Archeologists unearth 4,500-year-old architectural remnants in SE Iran

Archaeologists, alongside students from University of Zabol, discovered architectural remnants dating back approximately 4,500 years ago during an educational excavation at the Pirzal mound.
Located 60 kilometers south of Zabol in Sistan and Baluchestan Province, Pirzal mound was listed as a national heritage site in 2018. In 2023, University of Zabol conducted an educational excavation at Pirzal mound for practical archaeology courses, yielding significant findings, ISNA wrote.
Among them was an architectural structure from the fourth era of Bronze Age (about 2,500 to 2,300 BCE) including remains of a house in the first layer of the site.

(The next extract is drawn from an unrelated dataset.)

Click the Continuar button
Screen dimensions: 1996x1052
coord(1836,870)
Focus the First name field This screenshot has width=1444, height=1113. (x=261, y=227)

Hossein Sarhaddi, a faculty member at University of Zabol who supervised the excavation, attributed the Pirzal mound site to the Burnt City phase IV, dating approximately from 2,500 to 2,300 BCE.
He elaborated on the architectural remnants, describing the house consisting of several rooms surrounding a central courtyard.
During this season’s excavation, conducted in a 10 by 10-meter area of Workshop 3, pottery dating back approximately 4,500 years, clay figurines, and counting objects were unearthed.
Archaeologists also discovered objects related to local goods management and trade systems, suggesting the site’s integration with surrounding areas. These traded goods, according to archaeologists, included stone vessels, animals such as cows, sheep, and wheat, along with other life necessities of that era. They believe that the exchange of stone items like figurines and marble vessels thrived at this mound.
Sarhaddi emphasized the significance of this ancient mound, stating that based on surface findings, Pirzal is considered one of the largest mounds belonging to the late Burnt City phase, with its exact history and quality still under debate among archaeologists in southeastern Iran.